Collection entries
━━━━

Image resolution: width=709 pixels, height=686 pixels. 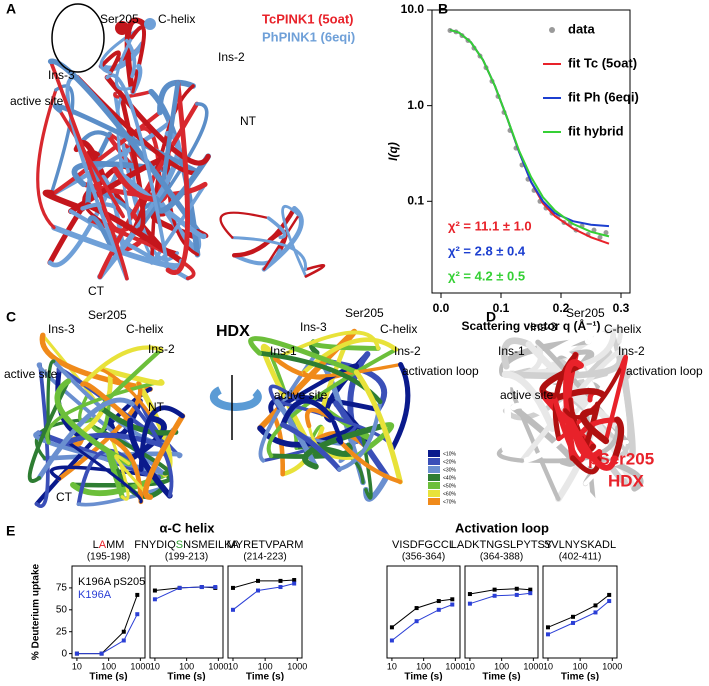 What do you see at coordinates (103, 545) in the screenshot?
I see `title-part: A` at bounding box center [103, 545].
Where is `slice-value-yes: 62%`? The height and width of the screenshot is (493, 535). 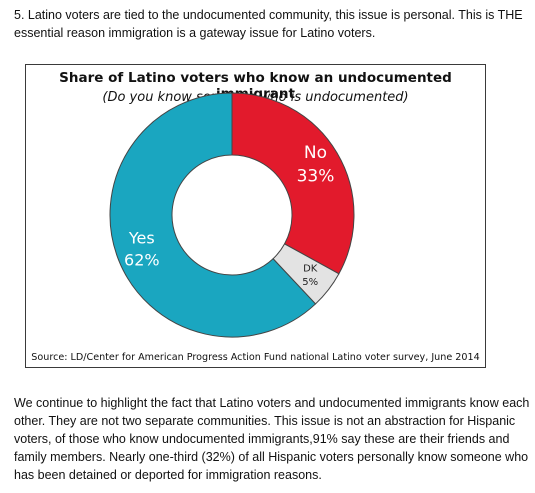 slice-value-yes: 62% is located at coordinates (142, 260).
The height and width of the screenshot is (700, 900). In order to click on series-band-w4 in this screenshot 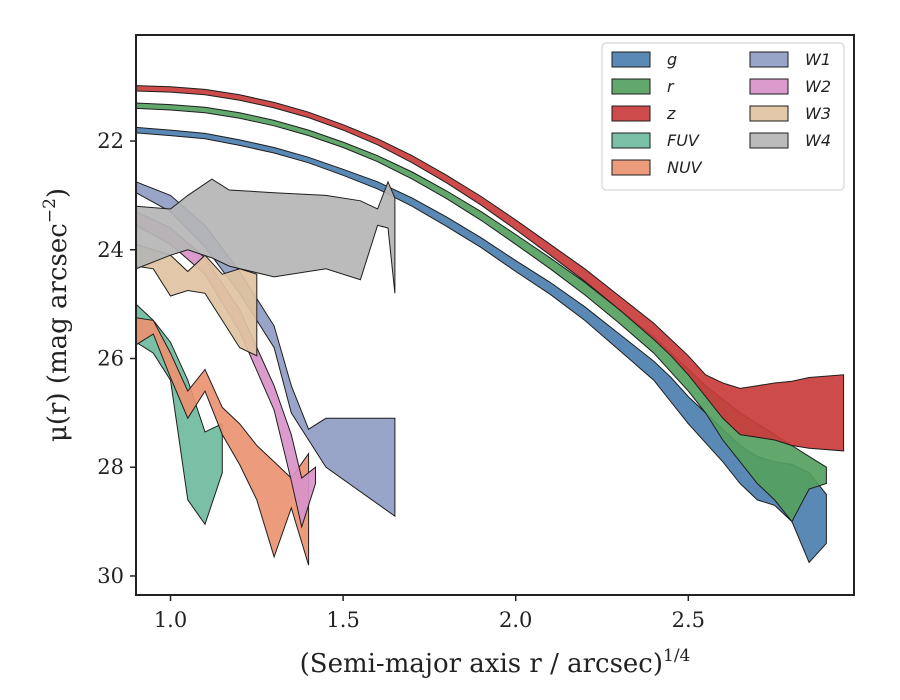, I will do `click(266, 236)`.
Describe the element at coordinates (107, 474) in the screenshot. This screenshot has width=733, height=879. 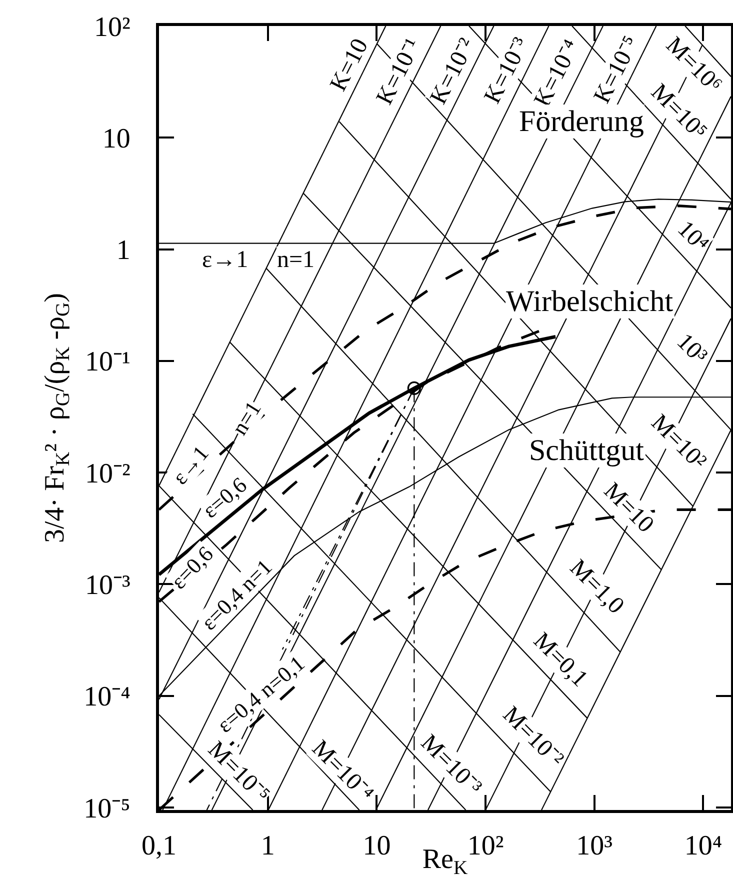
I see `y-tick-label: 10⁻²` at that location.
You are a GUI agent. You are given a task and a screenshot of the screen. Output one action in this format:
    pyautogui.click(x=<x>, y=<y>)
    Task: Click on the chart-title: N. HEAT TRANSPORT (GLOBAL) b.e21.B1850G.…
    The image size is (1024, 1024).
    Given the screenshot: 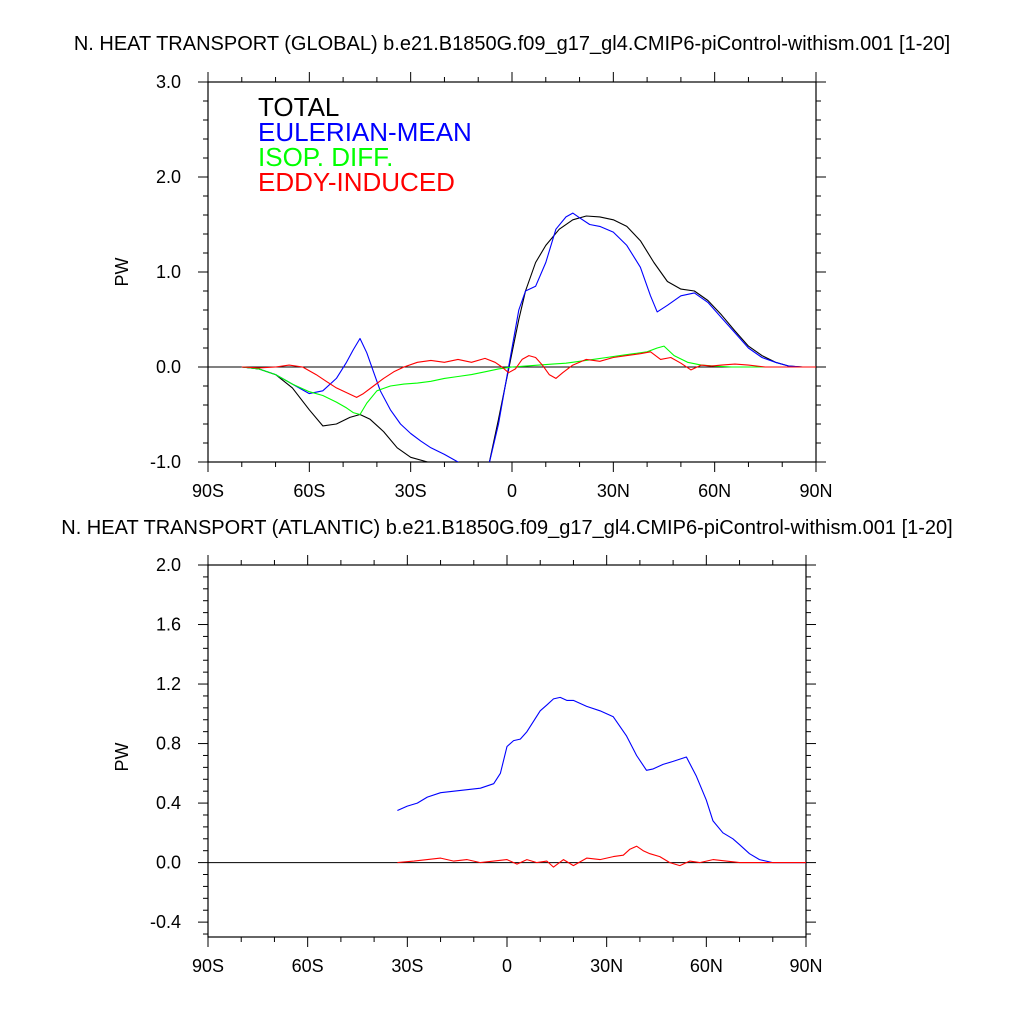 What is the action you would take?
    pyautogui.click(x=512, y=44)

━━━━

Starting with the line with "You are a GUI" and going on through the line with "The image size is (1024, 1024).", give those lines again with "agent" replaced by "assistant" and nothing else changed.

You are a GUI assistant. You are given a task and a screenshot of the screen. Output one action in this format:
    pyautogui.click(x=<x>, y=<y>)
    Task: Click on the chart-title: N. HEAT TRANSPORT (GLOBAL) b.e21.B1850G.…
    The image size is (1024, 1024).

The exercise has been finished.